• _Your objective_:
Revise the lines below, replacing every "Viewport" with "Display" and leaving everything else unchanged.

(Dataset items)

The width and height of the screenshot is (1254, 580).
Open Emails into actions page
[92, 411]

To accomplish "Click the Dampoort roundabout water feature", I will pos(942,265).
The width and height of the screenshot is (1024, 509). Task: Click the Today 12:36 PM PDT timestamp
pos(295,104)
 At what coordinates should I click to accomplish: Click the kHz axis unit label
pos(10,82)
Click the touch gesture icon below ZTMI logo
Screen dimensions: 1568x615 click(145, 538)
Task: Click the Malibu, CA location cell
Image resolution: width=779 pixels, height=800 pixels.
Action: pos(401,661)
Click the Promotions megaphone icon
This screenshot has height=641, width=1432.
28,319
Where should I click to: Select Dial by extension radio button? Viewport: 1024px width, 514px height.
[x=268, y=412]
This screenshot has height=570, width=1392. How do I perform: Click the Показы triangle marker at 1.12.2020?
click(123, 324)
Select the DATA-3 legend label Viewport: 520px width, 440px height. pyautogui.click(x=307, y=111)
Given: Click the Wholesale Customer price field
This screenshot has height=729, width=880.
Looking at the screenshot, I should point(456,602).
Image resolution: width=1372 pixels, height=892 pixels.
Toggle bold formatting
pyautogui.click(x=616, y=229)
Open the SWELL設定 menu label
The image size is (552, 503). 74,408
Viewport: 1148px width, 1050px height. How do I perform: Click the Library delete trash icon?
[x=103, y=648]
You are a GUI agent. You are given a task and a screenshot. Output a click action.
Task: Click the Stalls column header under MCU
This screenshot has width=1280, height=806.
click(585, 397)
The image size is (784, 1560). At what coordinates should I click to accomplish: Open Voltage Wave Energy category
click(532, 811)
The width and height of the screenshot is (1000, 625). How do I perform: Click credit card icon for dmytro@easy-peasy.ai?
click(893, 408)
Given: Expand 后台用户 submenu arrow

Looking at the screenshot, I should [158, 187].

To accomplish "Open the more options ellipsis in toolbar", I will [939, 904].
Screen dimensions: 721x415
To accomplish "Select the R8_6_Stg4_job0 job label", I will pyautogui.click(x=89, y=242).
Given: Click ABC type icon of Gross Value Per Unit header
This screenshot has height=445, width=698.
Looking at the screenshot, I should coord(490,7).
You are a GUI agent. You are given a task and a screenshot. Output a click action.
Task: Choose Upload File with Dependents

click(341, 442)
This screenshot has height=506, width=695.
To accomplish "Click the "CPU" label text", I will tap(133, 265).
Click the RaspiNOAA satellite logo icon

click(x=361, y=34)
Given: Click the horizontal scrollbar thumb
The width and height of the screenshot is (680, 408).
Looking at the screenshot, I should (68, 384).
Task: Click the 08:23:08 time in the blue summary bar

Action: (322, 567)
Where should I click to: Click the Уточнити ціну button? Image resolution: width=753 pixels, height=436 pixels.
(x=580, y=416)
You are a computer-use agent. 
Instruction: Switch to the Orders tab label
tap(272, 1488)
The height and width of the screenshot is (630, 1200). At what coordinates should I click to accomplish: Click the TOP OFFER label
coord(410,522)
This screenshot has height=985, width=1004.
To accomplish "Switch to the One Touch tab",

• _Exercise output_:
The width and height of the screenshot is (1254, 580).
Open Emails into actions page
[92, 411]

To accomplish "Click the Dampoort roundabout water feature", I will pos(942,265).
The width and height of the screenshot is (1024, 509). Task: Click the Today 12:36 PM PDT timestamp
pos(295,104)
 At what coordinates should I click to accomplish: Click the kHz axis unit label
pos(10,82)
Click the touch gesture icon below ZTMI logo
Screen dimensions: 1568x615 click(145, 538)
Task: Click the Malibu, CA location cell
Image resolution: width=779 pixels, height=800 pixels.
Action: pos(401,661)
Click the Promotions megaphone icon
This screenshot has height=641, width=1432.
28,319
Where should I click to: Select Dial by extension radio button? Display: 1024px width, 514px height.
[x=268, y=412]
This screenshot has height=570, width=1392. How do I perform: Click the Показы triangle marker at 1.12.2020?
click(123, 324)
Select the DATA-3 legend label Display: 520px width, 440px height. pyautogui.click(x=307, y=111)
Given: Click the Wholesale Customer price field
This screenshot has height=729, width=880.
Looking at the screenshot, I should point(456,602).
Image resolution: width=1372 pixels, height=892 pixels.
Toggle bold formatting
pyautogui.click(x=616, y=229)
Open the SWELL設定 menu label
The image size is (552, 503). 74,408
Display: 1148px width, 1050px height. How do I perform: Click the Library delete trash icon?
[x=103, y=648]
You are a GUI agent. You are given a task and a screenshot. Output a click action.
Task: Click the Stalls column header under MCU
This screenshot has width=1280, height=806.
click(585, 397)
The image size is (784, 1560). At what coordinates should I click to accomplish: Open Voltage Wave Energy category
click(532, 811)
The width and height of the screenshot is (1000, 625). How do I perform: Click credit card icon for dmytro@easy-peasy.ai?
click(893, 408)
Given: Expand 后台用户 submenu arrow

Looking at the screenshot, I should [158, 187].

To accomplish "Open the more options ellipsis in toolbar", I will [939, 904].
Screen dimensions: 721x415
To accomplish "Select the R8_6_Stg4_job0 job label", I will pyautogui.click(x=89, y=242).
Given: Click ABC type icon of Gross Value Per Unit header
This screenshot has height=445, width=698.
Looking at the screenshot, I should coord(490,7).
You are a GUI agent. You are given a task and a screenshot. Output a click action.
Task: Choose Upload File with Dependents

click(341, 442)
This screenshot has height=506, width=695.
To accomplish "Click the "CPU" label text", I will tap(133, 265).
Click the RaspiNOAA satellite logo icon

click(x=361, y=34)
Given: Click the horizontal scrollbar thumb
The width and height of the screenshot is (680, 408).
Looking at the screenshot, I should (68, 384).
Task: Click the 08:23:08 time in the blue summary bar

Action: (322, 567)
Where should I click to: Click the Уточнити ціну button? Image resolution: width=753 pixels, height=436 pixels.
(x=580, y=416)
You are a computer-use agent. 
Instruction: Switch to the Orders tab label
tap(272, 1488)
The height and width of the screenshot is (630, 1200). At what coordinates should I click to accomplish: Click the TOP OFFER label
coord(410,522)
This screenshot has height=985, width=1004.
To accomplish "Switch to the One Touch tab",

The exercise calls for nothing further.